Мирабел набрала номер лаборатории.
— Марти, — сказала она. — Пол на месте?
— Какие-то проблемы? — Пол тут же подошел к телефону.
— Во всем поместье полно репортеров. Я должна с ними разговаривать или нет?
— А куда смотрит охрана? — спросил Пол.
— По-моему, охрана не справляется.
— Черт. Я должен был это предвидеть. Ладно, задержи их на время. Угости напитками или кофе и скажи, что я буду минут через пять.
Спустя четыре минуты Пол широким шагом уже шел через кусты, и Мирабел сообразила, что он, видимо, позаимствовал машину у Марти. Лаборатория находилась в двадцати минутах ходьбы, и Пол никогда не ездил туда на автомобиле.
Он обнаружил, что Мирабел невозмутимо держит оборону на кухне, беседуя о самых общих вещах и расставляя кофейные чашки.
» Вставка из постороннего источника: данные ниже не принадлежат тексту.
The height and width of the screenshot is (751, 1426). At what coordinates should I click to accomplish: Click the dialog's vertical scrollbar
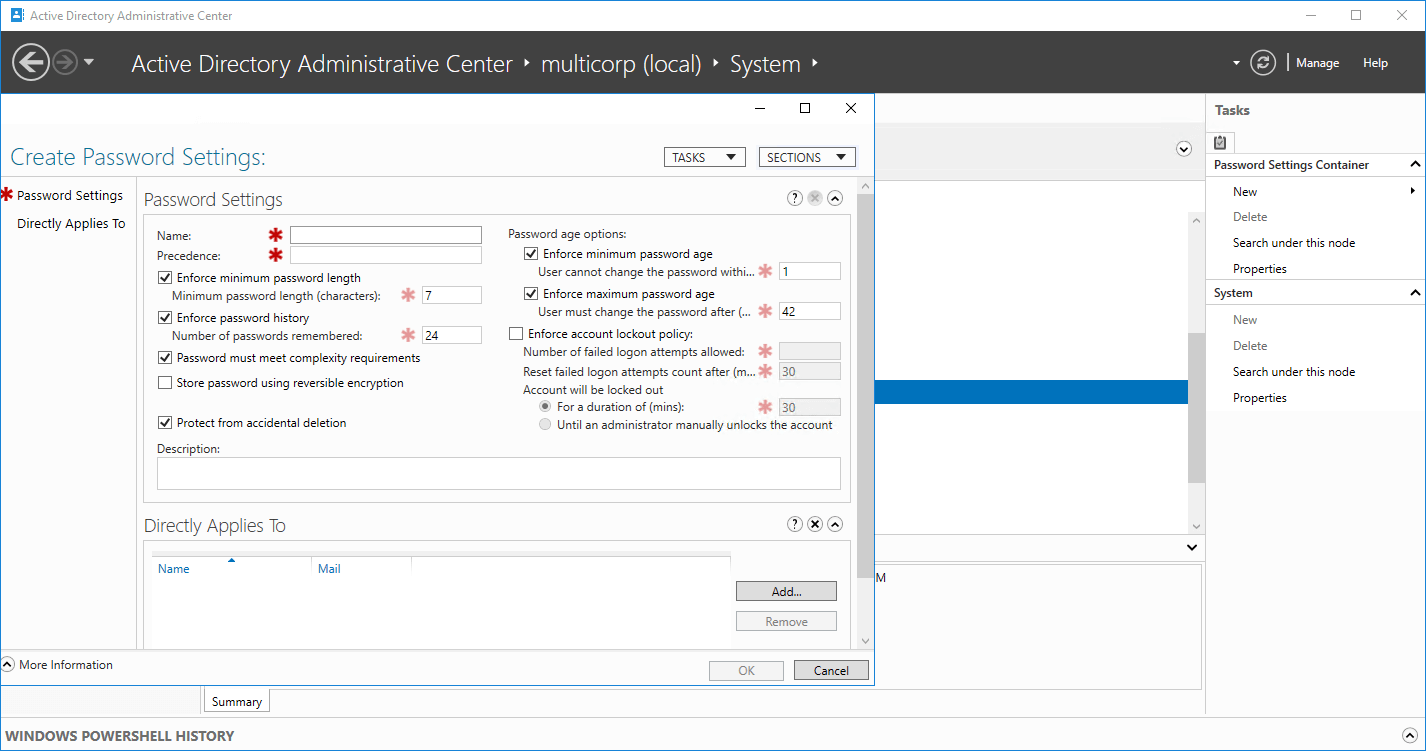865,400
У двери, преграждая путь в основную часть дома, стояли двое охранников, а к месту событий уже подтянулся еще с десяток журналистов.
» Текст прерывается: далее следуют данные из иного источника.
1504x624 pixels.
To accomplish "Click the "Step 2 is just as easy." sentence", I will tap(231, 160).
— Как вам известно, вчера Полу исполнилось тридцать, и на праздновании дня рождения он сделал заявление. Большинство гостей были его ближайшими друзьями, — говорила Мирабел, когда вошел Пол.
Он закусил губу. Утром ему довелось прослушать кое-какие новости, и сейчас он видел, что Мирабел цитирует их практически слово в слово.
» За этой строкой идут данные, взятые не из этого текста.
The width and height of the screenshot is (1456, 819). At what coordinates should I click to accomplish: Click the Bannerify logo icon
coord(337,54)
— А вот и я, — заявил он о своем присутствии. Журналисты все как один повернулись, повскакали с мест и бросились к нему. Пол спокойно подошел к Мирабел, встал рядом и, ласково чмокнув ее в щеку, обнял за талию.
— Вы что, ребята, запугиваете мою жену? — бодро спросил он.
— Нет, нет! Ничего подобного! — отозвался хор виноватых голосов.
Репортеры тут же забросали Пола вопросами, и Мирабел воспользовалась моментом, чтобы улизнуть и одеться. Когда она вернулась в кухню, там никого уже не было, включая и охранников. Слегка удивленная скоростью, с которой Полу удалось отделаться от пишущей и снимающей братии, она вышла из дома, и тут загадка сразу разрешилась.
Пол вовсе не избавился от журналистов. Все собрались за оградой на стоянке, сгрудившись вокруг необычного вида машины. Щелкали фотоаппараты, жужжали телекамеры, Пол что-то говорил, и репортеры слушали его, как завороженные.
Одолеваемая любопытством, Мирабел направилась к Полу и внимательно вгляделась в автомобиль, который снимали журналисты. Если кто-то собрался выиграть на такой машине, то она вообще ничего не понимает в гонках.
— Это наша первая полностью работающая модель, — объяснял Пол.
— И как давно вы ее разрабатываете? — поинтересовался кто-то, когда Пол замолчал.
— Идея зародилась, когда я учился в университете, — ответил Пол. — И еще до его окончания я создал исследовательскую группу.
— Черт, так это ж семь лет назад! — изумленно ахнул репортер. — И вы занимались этим все время, пока выступали в гонках?
— Совершенно верно.
— Этот последний прорыв и послужил причиной вашего ухода из команды?
Пол улыбнулся, глядя на Мирабел:
— Это было одной из причин.
13
— Проходите прямо к нему, Пол, — нервно сказала Этел. — Он о вас уже спрашивал.
Пол спокойно поздоровался с личной секретаршей деда и прошел в кабинет.
— Что все это значит, черт побери? — в ярости завопил Арчибалд, размахивая листком бумаги. Его физиономия побагровела, а брови сошлись на переносице, как мохнатые гусеницы в рукопашном бою.
Пол закрыл за собой дверь.
— Доброе утро, дед, — жизнерадостно поздоровался он. — Я вижу, ты получил письмо моего адвоката.
— Твоего адвоката! С каких это пор «Прескотт, Прескотт и Льюкк» стали твоими адвокатами?
— С тех пор как у Эйба возникли проблемы с…
— И что это означает, черт возьми? — продолжал бушевать Сам. Подняв бумагу, он яростно потряс ею в воздухе.
— Почему ты не попросил Эйба объяснить, если сам не понял? — Пол с ленивой грацией пересек кабинет и опустился в кресло. — Это означает ровно то, что там написано: тебе дается тридцать дней на то, чтобы перевести состояние моего отца на мое имя. Если нет, я начну против тебя судебное преследование.